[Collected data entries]
········

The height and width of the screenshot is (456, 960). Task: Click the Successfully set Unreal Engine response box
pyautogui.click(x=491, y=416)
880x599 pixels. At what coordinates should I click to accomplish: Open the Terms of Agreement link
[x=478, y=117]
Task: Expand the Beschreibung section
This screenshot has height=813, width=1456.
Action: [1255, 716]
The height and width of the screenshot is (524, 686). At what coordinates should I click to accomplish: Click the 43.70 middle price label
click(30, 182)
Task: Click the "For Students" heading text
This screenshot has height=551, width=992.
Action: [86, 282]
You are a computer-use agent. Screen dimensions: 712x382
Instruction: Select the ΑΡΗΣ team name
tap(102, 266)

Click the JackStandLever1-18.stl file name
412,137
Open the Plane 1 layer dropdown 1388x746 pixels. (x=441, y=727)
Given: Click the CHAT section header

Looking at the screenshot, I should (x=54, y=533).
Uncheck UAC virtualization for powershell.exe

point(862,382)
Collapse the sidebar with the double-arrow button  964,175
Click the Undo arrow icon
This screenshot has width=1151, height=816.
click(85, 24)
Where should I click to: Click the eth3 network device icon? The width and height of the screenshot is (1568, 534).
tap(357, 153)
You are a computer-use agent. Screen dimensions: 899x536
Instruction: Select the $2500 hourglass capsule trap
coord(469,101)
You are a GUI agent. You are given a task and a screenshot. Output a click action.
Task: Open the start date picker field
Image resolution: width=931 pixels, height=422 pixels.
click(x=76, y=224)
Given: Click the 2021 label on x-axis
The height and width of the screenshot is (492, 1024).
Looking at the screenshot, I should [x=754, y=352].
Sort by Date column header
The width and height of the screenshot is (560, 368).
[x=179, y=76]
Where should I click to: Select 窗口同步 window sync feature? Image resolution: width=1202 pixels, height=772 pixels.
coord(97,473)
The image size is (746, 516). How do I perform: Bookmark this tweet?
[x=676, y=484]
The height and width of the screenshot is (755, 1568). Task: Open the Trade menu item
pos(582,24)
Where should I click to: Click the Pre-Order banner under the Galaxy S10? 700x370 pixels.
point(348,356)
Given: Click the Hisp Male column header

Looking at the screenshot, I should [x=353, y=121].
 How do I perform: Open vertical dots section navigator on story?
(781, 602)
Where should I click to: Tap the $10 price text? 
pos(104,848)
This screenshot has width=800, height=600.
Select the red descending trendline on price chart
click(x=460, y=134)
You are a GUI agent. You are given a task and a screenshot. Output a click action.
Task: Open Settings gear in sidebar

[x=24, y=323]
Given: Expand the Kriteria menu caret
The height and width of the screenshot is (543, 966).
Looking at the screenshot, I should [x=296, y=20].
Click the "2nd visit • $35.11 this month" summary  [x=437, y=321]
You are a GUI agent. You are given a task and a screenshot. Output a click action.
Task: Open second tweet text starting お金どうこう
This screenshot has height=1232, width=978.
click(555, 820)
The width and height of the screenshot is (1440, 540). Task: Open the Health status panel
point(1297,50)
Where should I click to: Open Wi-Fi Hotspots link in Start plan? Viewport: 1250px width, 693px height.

········

TASK REQUIREMENTS
Would you copy out all the entries above without changing a single character?

RESPONSE
The height and width of the screenshot is (456, 960). Task: Click the Successfully set Unreal Engine response box
pyautogui.click(x=491, y=416)
880x599 pixels. At what coordinates should I click to accomplish: Open the Terms of Agreement link
[x=478, y=117]
Task: Expand the Beschreibung section
This screenshot has height=813, width=1456.
Action: [1255, 716]
The height and width of the screenshot is (524, 686). At what coordinates should I click to accomplish: Click the 43.70 middle price label
click(30, 182)
Task: Click the "For Students" heading text
This screenshot has height=551, width=992.
Action: [86, 282]
You are a computer-use agent. Screen dimensions: 712x382
Instruction: Select the ΑΡΗΣ team name
tap(102, 266)

Click the JackStandLever1-18.stl file name
412,137
Open the Plane 1 layer dropdown 1388x746 pixels. (x=441, y=727)
Given: Click the CHAT section header

Looking at the screenshot, I should (x=54, y=533).
Uncheck UAC virtualization for powershell.exe

point(862,382)
Collapse the sidebar with the double-arrow button  964,175
Click the Undo arrow icon
This screenshot has width=1151, height=816.
click(85, 24)
Where should I click to: Click the eth3 network device icon? The width and height of the screenshot is (1568, 534).
tap(357, 153)
You are a computer-use agent. Screen dimensions: 899x536
Instruction: Select the $2500 hourglass capsule trap
coord(469,101)
You are a GUI agent. You are given a task and a screenshot. Output a click action.
Task: Open the start date picker field
Image resolution: width=931 pixels, height=422 pixels.
click(x=76, y=224)
Given: Click the 2021 label on x-axis
The height and width of the screenshot is (492, 1024).
Looking at the screenshot, I should [x=754, y=352].
Sort by Date column header
The width and height of the screenshot is (560, 368).
[x=179, y=76]
Where should I click to: Select 窗口同步 window sync feature? Image resolution: width=1202 pixels, height=772 pixels.
coord(97,473)
The image size is (746, 516). How do I perform: Bookmark this tweet?
[x=676, y=484]
The height and width of the screenshot is (755, 1568). Task: Open the Trade menu item
pos(582,24)
Where should I click to: Click the Pre-Order banner under the Galaxy S10? 700x370 pixels.
point(348,356)
Given: Click the Hisp Male column header

Looking at the screenshot, I should [x=353, y=121].
 How do I perform: Open vertical dots section navigator on story?
(781, 602)
Where should I click to: Tap the $10 price text? 
pos(104,848)
This screenshot has width=800, height=600.
Select the red descending trendline on price chart
click(x=460, y=134)
You are a GUI agent. You are given a task and a screenshot. Output a click action.
Task: Open Settings gear in sidebar

[x=24, y=323]
Given: Expand the Kriteria menu caret
The height and width of the screenshot is (543, 966).
Looking at the screenshot, I should [x=296, y=20].
Click the "2nd visit • $35.11 this month" summary  [x=437, y=321]
You are a GUI agent. You are given a task and a screenshot. Output a click action.
Task: Open second tweet text starting お金どうこう
This screenshot has height=1232, width=978.
click(555, 820)
The width and height of the screenshot is (1440, 540). Task: Open the Health status panel
point(1297,50)
Where should I click to: Open Wi-Fi Hotspots link in Start plan? Viewport: 1250px width, 693px height.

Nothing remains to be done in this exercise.